Surabaya (ANTARA News) - Ketua Umum PP Muslimat NU Hj Khofifah Indar Parawansa meminta ibu-ibu, khususnya di lingkungan Muslimat NU, untuk mewaspadai perubahan karakter pada anaknya terkait doktrinisasi ala Negara Islam Indonesia (NII) dan jaringan radikal sejenisnya.

"Ibu-ibu bisa saja bersikap moderat, tapi anaknya dikooptasi orang lain, sehingga mengalami perubahan, karena itu ibu-ibu yang intensif berkomunikasi dan sambung pikiran dengan anaknya hendaknya mewaspadai perubahan yang ada," katanya di Surabaya, Jumat.

Ia mengemukakan hal itu disela pembukaan peringatan Hari Lahir (Harlah) ke-65 Muslimat NU dan pertemuan Himpunan Dai Muslimat NU (Hidmat) yang diadakan PW Muslimat NU Jatim dan dihadiri 150-an pengurus Muslimat NU se-Jatim.

Dalam acara yang dihadiri Rais Syuriah PWNU Jatim KH Miftachul Akhyar dan Ketua PW Muslimat NU Jatim Hj Masruroh Wahid itu, Khofifah menjelaskan identifikasi perubahan karakter anaknya itu terlihat dari cara berpakaian yang aneh dan mudah mengkafirkan bila bertemu orang.

"Jangan anggap radikalisme itu wilayah laki-laki, tapi ibu-ibu juga harus menyelamatkan keluarganya. Ayo, jadikan orang Indonesia yang beragama Islam, bukan orang Islam yang berada di Indonesia, sehingga cuek atau EGP (emang gue pikirin) terhadap apa yang terjadi di sekitar kita," katanya.
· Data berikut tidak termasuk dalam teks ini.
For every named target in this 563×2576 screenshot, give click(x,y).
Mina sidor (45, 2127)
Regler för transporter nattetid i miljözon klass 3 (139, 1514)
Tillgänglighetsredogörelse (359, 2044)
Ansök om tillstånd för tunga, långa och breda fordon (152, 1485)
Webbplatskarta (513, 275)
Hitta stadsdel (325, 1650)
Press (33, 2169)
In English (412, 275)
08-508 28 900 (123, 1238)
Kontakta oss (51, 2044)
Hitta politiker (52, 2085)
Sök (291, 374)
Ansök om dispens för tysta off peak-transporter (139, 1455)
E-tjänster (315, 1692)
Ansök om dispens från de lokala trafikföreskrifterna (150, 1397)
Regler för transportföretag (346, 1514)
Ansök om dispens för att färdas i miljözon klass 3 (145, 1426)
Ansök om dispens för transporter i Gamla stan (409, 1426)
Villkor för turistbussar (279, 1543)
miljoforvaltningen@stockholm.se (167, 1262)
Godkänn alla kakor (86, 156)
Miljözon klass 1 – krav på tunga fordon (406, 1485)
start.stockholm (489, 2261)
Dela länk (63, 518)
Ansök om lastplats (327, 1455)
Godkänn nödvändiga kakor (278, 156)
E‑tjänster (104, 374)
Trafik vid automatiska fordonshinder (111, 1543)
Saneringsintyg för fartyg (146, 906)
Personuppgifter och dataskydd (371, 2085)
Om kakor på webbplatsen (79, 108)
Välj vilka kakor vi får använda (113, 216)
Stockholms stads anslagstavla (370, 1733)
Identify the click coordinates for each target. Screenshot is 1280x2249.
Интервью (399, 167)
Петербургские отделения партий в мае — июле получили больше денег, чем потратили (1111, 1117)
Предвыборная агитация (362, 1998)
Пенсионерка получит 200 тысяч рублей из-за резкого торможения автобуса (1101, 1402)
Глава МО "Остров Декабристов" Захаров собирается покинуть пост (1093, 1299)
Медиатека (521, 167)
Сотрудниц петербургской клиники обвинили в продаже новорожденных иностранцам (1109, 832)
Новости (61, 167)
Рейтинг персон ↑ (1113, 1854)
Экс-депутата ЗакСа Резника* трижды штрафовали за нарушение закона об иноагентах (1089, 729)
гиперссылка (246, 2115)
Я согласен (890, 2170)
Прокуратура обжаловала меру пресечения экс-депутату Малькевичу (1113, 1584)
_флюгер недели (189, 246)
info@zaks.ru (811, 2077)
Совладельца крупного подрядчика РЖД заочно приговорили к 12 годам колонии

Menurut dia, bila ibu-ibu menjadikan diri sebagai orang Indonesia yang beragama Islam, maka ibu-ibu akan bertanggungjawab terhadap apa yang terjadi di Indonesia, tapi kalau hanya menjadi orang Islam yang berada di Indonesia, maka mirip wisatawan saja.

Dalam kesempatan itu, mantan Menteri Negara Pemberdayaan Perempuan itu menegaskan bahwa NII sebenarnya bukan "barang baru" tapi sudah lama ada di Indonesia, sehingga intelijen sebenarnya sudah memiliki identifikasi tentang NII yang cukup.

"Tokoh-tokoh NII sudah diketahui, titik-titik wilayah yang menjadi basis NII juga sudah diketahui, tapi seolah ada pembiaran tanpa ketegasan, sehingga akan meresahkan masyarakat dan pada titik tertentu akan mengancam NKRI," katanya.

Oleh karena itu, mantan Cagub Jatim itu meminta Mendiknas untuk melakukan koordinasi dengan antar-kepala sekolah dan rektor serta jajaran Kementerian Agama se-Indonesia.

"Dua hari lalu, ada penelitian terhadap anak-anak SMP/SMA pada 100 sekolah di Jakarta dan hasilnya 50 persen mendukung radikalisme dan pengeboman, karena mereka putus asa dengan proses yang ada. Mereka tahu Antasari, Gayus Tambunan, Century, dan sebagainya, mereka bukan anak-anak yang EGP (cuek) terhadap masalah yang ada," katanya.

Ia menilai data itu sebenarnya data lama dan sampai penelitian baru ternyata tidak berubah, karena itu hal itu harus menjadi bukti bahwa radikalisme sudah mengancam pelajar SMP/SMA, terutama di Jakarta, karena itu perlu penyelesaian secara komprehensif mulai dari identifikasi pendidikan dan validasi intelijen.

"UU atau Tap MPR tentang TNI/Polri itu tetap berlaku, tapi perlu ada aturan yang memungkinkan adanya asas kerja sama dan perbantuan, sehingga TNI tidak hanya melihat dari luar tentang radikalisme yang terjadi karena TNI merasa menjadi wilayah polisi. Jadi, perlu diatur asas kerja sama dan perbantuan itu agar tidak saling menunggu," katanya.

Ia menambahkan asas perbantuan itu diharapkan akan menjadi solusi bagi kesan pembiaran oleh negara terhadap upaya pendirian NII yang sudah sangat jelas itu. "Jadi, komitmen TNI, Polri, pemerintah, masyarakat, tokoh masyarakat, ulama, dan politisi perlu di-update," katanya.